How meaningful can the difference in accounting rules be among corporate and public plans? Just take a look at the Ryan ALM Pension Monitor for calendar year 2022, and you’ll note that the difference was substantial. In fact, both types of pension plans investing in the same markets, with reasonably similar asset allocations, had starkly different outcomes (a 32.1% difference!) as a result of the accounting rules used. Furthermore, Milliman reported that corporate plans actually showed improved fund ratios in January as a result of the discount rate change on plan liabilities. “The PFI projected benefit obligation, or pension liabilities, decreased to $1.316 trillion at the end of January 2024 from $1.337 trillion at the end of December 2023. The change resulted from an increase of 14 basis points in the monthly discount rate, to 5.14% for January from 5.00% for December 2023.” (Milliman)

Ron Ryan wrote an incredibly insightful book titled, “The US Pension Crisis” in which he placed appropriate blame on the accounting rules and the differences in how pension liabilities are calculated between FASB (corporate) and GASB (public) methodologies. Why these differences exist is beyond me, especially when one also understands that there exists a third methodology (IASB) that uses an even more conservative standard to measure a plan’s liabilities. Managing a pension plan is not easy, especially when the true value of a pension plan’s liabilities is unknown.

So, January was good for Corporate America’s pension funding, but bad for Public pension plans. With US interest rates having risen sharply since March 2022, the value of plan liabilities is closer to reality, but there still exists a gap today. It would be wonderful if the actuarial profession could agree on one methodology so that we didn’t get conflicting outcomes on an ongoing basis.

3 thoughts on “Public Pension Funded Ratio Dips in January – But Did It?

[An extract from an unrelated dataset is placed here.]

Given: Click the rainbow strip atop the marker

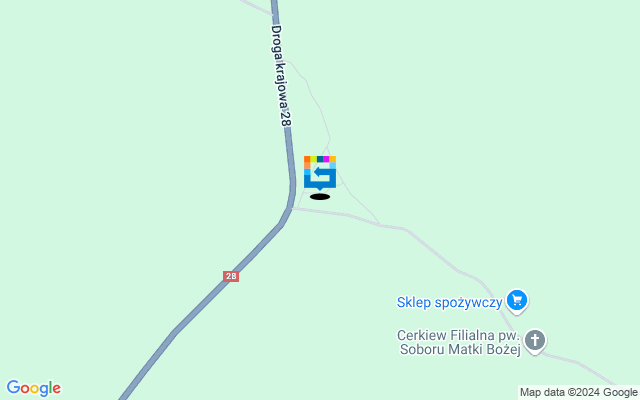Looking at the screenshot, I should coord(320,159).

  1. Nice column. Note that the LDROM under ASOP 4 will be showing up soon in 2023 funding reports — you may have to ignore the explanation but the number will be informative. Also, the actuarial profession needs to use, and should advocate for, an economically meaningful measure. Universal use of an economically meaningless measure (e.g., the one currently used for public plans) would not be helpful. The private sector methodologies are required by ERISA and accounting authorities, who were smart enough not to defer to the actuaries, unlike the public authorities. Private sector numbers aren’t perfect, but much better.

    • Hi Larry and thanks for the feedback. We couldn’t agree more. If you asked Ron Ryan, he’d say that plans should be valuing the liabilities using Treasury STRIPS. I hope that you’ve been well.

      • Hi Russ, Very glad you called attention to this. And while funding may not have dropped in January, it’s still much lower than reported/estimated. (I’m good, thanks, and hope you are as well.)